Entity with typo being recognized and set (DIET)

  • Rasa X 0.27.3.
  • Rasa 1.8.0.
  • Linux (ubuntu 18.04).
pipeline:
  - name: WhitespaceTokenizer
  - name: RegexFeaturizer
  - name: LexicalSyntacticFeaturizer
  - name: CountVectorsFeaturizer
  - name: CountVectorsFeaturizer
    analyzer: char_wb
    min_ngram: 1
    max_ngram: 4
  - name: DIETClassifier
    epochs: 100
  - name: EntitySynonymMapper

I have entity called “month” and lookup table that includes all months. I have enough nlu examples for the lookup table to work. I have also made synonyms for every month.

“February” has synonym “Februarys”. If user writes “Februarys” it will set the month to “February”.

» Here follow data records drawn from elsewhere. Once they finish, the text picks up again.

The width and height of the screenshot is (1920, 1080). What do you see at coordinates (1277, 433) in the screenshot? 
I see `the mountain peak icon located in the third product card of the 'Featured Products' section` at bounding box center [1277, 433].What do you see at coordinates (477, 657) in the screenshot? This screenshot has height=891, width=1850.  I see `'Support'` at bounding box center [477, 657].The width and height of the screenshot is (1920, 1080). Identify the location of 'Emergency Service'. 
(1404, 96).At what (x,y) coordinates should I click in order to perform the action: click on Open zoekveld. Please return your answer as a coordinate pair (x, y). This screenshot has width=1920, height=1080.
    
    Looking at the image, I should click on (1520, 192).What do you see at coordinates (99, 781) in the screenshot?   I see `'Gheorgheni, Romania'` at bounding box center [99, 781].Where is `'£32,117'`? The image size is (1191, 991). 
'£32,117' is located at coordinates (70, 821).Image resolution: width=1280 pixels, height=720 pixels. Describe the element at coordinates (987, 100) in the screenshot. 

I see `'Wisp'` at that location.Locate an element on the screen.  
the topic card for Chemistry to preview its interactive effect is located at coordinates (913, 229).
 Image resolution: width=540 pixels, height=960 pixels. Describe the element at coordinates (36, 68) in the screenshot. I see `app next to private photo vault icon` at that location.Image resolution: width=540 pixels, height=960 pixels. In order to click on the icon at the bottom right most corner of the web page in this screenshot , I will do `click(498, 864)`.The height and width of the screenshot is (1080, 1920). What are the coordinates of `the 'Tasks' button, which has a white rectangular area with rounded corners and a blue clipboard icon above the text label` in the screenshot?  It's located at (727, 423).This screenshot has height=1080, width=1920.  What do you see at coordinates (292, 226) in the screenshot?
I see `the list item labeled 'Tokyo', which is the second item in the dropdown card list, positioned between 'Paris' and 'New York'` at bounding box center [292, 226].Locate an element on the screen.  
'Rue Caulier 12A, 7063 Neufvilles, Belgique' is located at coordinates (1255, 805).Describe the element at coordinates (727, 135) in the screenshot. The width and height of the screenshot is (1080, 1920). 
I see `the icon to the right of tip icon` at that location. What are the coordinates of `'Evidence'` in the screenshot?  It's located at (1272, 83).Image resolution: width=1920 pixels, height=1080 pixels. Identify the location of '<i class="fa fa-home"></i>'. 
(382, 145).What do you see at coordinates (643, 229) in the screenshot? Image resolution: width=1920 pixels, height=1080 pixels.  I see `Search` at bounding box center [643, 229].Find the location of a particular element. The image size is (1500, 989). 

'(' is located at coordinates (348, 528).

Problem: If user writes “Februry” and it’s not in the synonyms it will be recognized as a month and it will be set as user has written it(typo).

I don’t want the entity to be mapped if there is a typo. If “Februry” or “Dcembers” is recognized it should be mapped to “February” or “December”, NOT as something that is close to the word.

1 Like
pipeline:
  - name: WhitespaceTokenizer
  - name: RegexFeaturizer
  - name: LexicalSyntacticFeaturizer
  - name: CountVectorsFeaturizer
  - name: CountVectorsFeaturizer
    analyzer: char_wb
    min_ngram: 1
    max_ngram: 4
  - name: CRFEntityExtractor
  - name: EntitySynonymMapper
  - name: DIETClassifier
    entity_recognition: false
    epochs: 100

I switched to CRFEntityExtractor. Now it works better. Seems like DIET entity recognition needs some fine tuning for me before i can use it.

Hello Kim, how did you manage to map “Februry” & “Dcembers” to “February” & “December” ? Thanks.